L’arte di Andrea Martinelli è antica, magistrale e irrispettosa. Resiste fiera alle interpretazioni, ai confronti, alle similitudini. È un’arte ignorante e monacale; forse sprezzante, raffinatissima. L’abilità con cui Martinelli disegna e dipinge le persone - i volti soprattutto, ma anche i loro corpi vestiti – è evidente come un grido e forte come un insulto, eppure è anche gentile e silenziosa come il suo autore. Nelle chiese, vorrei vederla. Mai ti chiede di stupirti o di scandalizzarti. Mai ti chiede: ti si porge. Pur essendo colma di particolari, non si cura del particolare, che l’artista medita meticolosamente, senza mai raccontarti che il fulcro della sua arte stia lì, in una mera, sapientissima accumulazione di dettagli. Un dipinto di Martinelli, infatti, non ti fa venir voglia di osservare subito da vicino il singolo tratto, la singola pennellata, di apprezzarne la precisione, la maestria. Ti accorgi che è un’occupazione successiva e minore. Forse anche vana, forse anche inutile.
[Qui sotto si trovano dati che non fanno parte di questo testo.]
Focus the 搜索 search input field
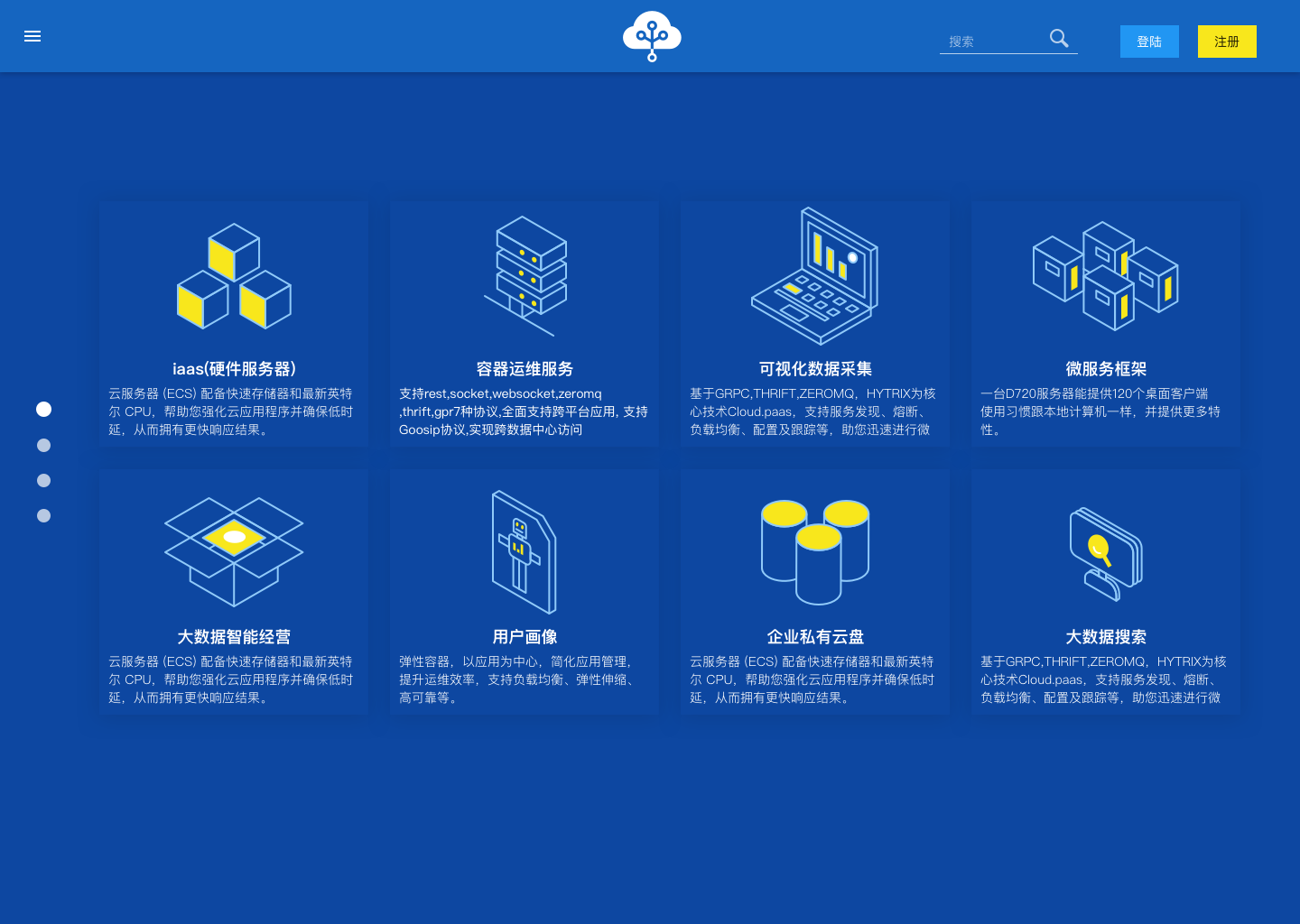Image resolution: width=1300 pixels, height=924 pixels. click(993, 42)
C’è sempre di più da guardare, in un quadro di Martinelli. È un’arte che si allontana mille miglia dal dipingere il reale o l’irreale. Non denuncia, non indaga, non vuole svolgere nessuna critica sociale; non somiglia all’arte di nessuno dei suoi contemporanei. Non si lascia spiegare con l’esposizione bambinesca della sua complessità. Non dipinge conseguenze, Martinelli. Non è interessato a raccontare, dunque dipinge come dipingevano i grandi: solo, eppure bagnato dell’ingenuità sublime che lo porta sempre a mirare il traguardo più alto, da Prato, senza cercare amicizie, aderenze, favori o padrini. E a noi che guardiamo toglie ogni appiglio narrativo, ogni possibile distanza concettuale dal soggetto. Mentre ci costringe a guardarli e ad apprezzare la sua bravura, diventa ovvio che i volti dei suoi vecchi o dei suoi freak non sono davvero la rappresentazione di un soggetto. Non vuole davvero dipingere loro, Martinelli, e invece sembra voler cercare di dipingere la vita, senza mai sentire il bisogno di dir nulla su di essa, se non mostrarla. Che poi è molto, moltissimo. È il lavoro del pittore.
Lo ammiro per l’enormità e la sconsideratezza della sua sfida artistica, che lo porta a trovare i suoi padri e i suoi referenti solo nei grandissimi del passato.

È una lotta silenziosa col demone della grande pittura, che Martinelli affronta colmo di un’ambizione timida e della serenità dei coraggiosi, immerso nel tempo infinito dei mesi che richiedono i suoi quadri per nascere, dominato dalla puntigliosità folle del suo voler disegnare e dipingere davvero, oggi.